Врата в Преисподнюю отворились”
[277]
.
Лучшее в приведенном – то, что мы чувствуем отстраненность
Эллисона, довольного произведенным эффектом и адекватностью описываемого и
средств описания; Эллисон забавляется. Среди сбежавших из ада в тот краткий
период, когда дверь оставалась открытой, – Джек Потрошитель, Калигула, Шарлотта
Корде, Эдвард Тич (“с торчащей в разные стороны бородой, на которой обгорели и
потеряли цвет ленточки, отвратительно хихикая…”), Берк, и Хейр, и Джордж
Армстронг Кастер.
Всех их втянуло назад, за исключением эллисоновской Маргарет
Трашвуд, похожей на Лиззи Борден. Она добирается до неба, встречает Дока.., и
Бог отправляет ее назад: рай начинает трещать и осыпаться по краям, когда ей
становится ясно его лицемерие. Бассейн с водой, куда Док опустил ноги, когда
Маргарет тащит к нему свое почерневшее, обгоревшее тело, наполняется лавой.
Маргарет возвращается в ад, поняв, что сможет выдержать его
муки, а бедный Док, которого она каким-то образом продолжает любить, не сможет.

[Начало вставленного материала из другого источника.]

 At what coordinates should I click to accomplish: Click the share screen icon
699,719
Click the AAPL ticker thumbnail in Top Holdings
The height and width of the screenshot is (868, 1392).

“Некоторым людям просто нельзя играть с любовью”, – говорит она Богу, и это
лучшие строки рассказа. Тем временем Гитлер продолжает рисовать розы у входа в
ад (когда дверь открылась, он был слишком поглощен своим занятием, чтобы думать
о бегстве). Господь бросил один взгляд, говорит Эллисон, “и поспешил назад,
чтобы отыскать Микеланджело и поведать ему о великолепном зрелище, представшем
Его глазам в самом неподходящем месте”.
Великолепие, о котором говорит Эллисон, конечно, не розы
Гитлера, а способность Маргарет любить и верить (пусть только в саму себя) в
мире, где невиновные наказываются, а виновные вознаграждаются. Как в
большинстве рассказов Эллисона, все основано на какой-то грандиозной
несправедливости; противоядием является способность героя преодолеть
несправедливую ситуацию, а если он не сумеет этого сделать, то по крайней мере
достигнуть с нею временного соглашения.
Рассказы Эллисона – своего рода басни, а сочинять басни в
период, когда подход к литературе и без того кажется излишне упрощенным,
непросто – но Эллисон откровенно пользуется этим словом в предисловиях к
отдельным своим рассказам. В письме ко мне от 28 декабря 1979 года он говорит о
пользе басни в фантастическом произведении, в котором действие сознательно
изображается на фоне современного мира:
"Странное вино” развивает – как я вижу в ретроспективе
– мое представление о том, что в современном обществе реальность и фантазия
поменялись местами. И если в рассказах есть единая тема, то она именно такова.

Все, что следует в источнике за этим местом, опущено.